GastbeitragNeuer Streit über den Länderfinanzausgleich

Der Länderfinanzausgleich wurde mit Wirkung ab 2020 reformiert. Dabei änderten sich zahlreiche Details, aber die wesentlichen Eigenschaften und Probleme des komplexen Systems blieben erhalten. Es kann daher keineswegs überraschen, dass Bayern als Zahlerland mit einer erneuten Verfassungsklage droht. Der Länderfinanzausgleich ist sicher in vielen Punkten ökonomisch fragwürdig, aber ist er damit auch verfassungswidrig?

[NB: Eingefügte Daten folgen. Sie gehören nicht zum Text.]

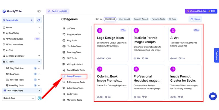Open E-Commerce Tools category

point(76,82)
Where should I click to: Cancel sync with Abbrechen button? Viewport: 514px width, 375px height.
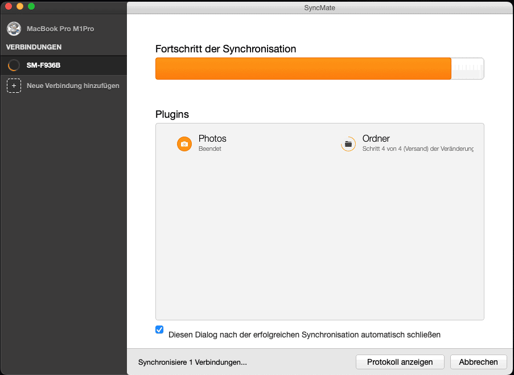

Der Länderfinanzausgleich ist ein intransparentes System der Mittelverteilung zwischen den Bundesländern. Den Ausgangspunkt bildet die Steuerkraft der Länder. Sie basiert auf den Steuereinnahmen, die den Ländern nach dem örtlichen Aufkommen zufließen (Ländersteuern, Anteile an Einkommen- und Körperschaftsteuer). Hinzu kommen die Länderanteile an der Umsatzsteuer, die im ersten Schritt nach der Einwohnerzahl berechnet werden.

Abbildung 1 zeigt die daraus resultierende Steuerkraft vor Finanzausgleich in Euro pro Einwohner. Die großen Unterschiede in der Ländersteuerkraft gehen auf die Steuern nach dem Aufkommen zurück. Die Umsatzsteueranteile erhöhen die Steuerkraft aller Länder um denselben Pro-Kopf-Betrag, was die relativen Steuerkraftdifferenzen bereits deutlich reduziert.

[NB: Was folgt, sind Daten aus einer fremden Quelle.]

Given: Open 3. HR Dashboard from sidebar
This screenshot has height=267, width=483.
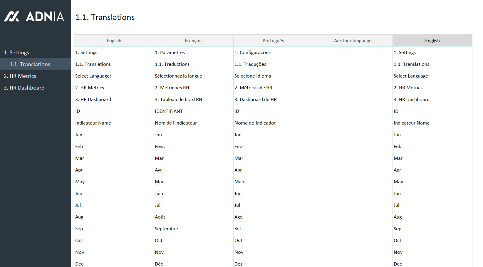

Drei Instrumente für ein Ziel

Im Anschluss erfolgt ein umfassender Finanzkraftausgleich unter den Ländern. Hierfür werden drei Instrumente eingesetzt: (1) Zuschläge und Abschläge bei der Umsatzsteuer, (2) allgemeine Bundesergänzungszuweisungen und (3) Bundesergänzungszuweisungen für unterproportionale Gemeindesteuerkraft.

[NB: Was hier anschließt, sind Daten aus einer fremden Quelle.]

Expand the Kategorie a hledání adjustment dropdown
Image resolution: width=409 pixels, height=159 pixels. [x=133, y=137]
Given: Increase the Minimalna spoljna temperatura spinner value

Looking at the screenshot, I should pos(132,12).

Weitere Ergänzungszuweisungen dienen der Dotierung fragwürdiger Sonderbedarfe (BEZ für Kosten politischer Führung, Kosten struktureller Arbeitslosigkeit, unterproportionale Forschungsförderung). Sie bleiben hier unberücksichtigt, da sie nicht von der Finanzkraft abhängen.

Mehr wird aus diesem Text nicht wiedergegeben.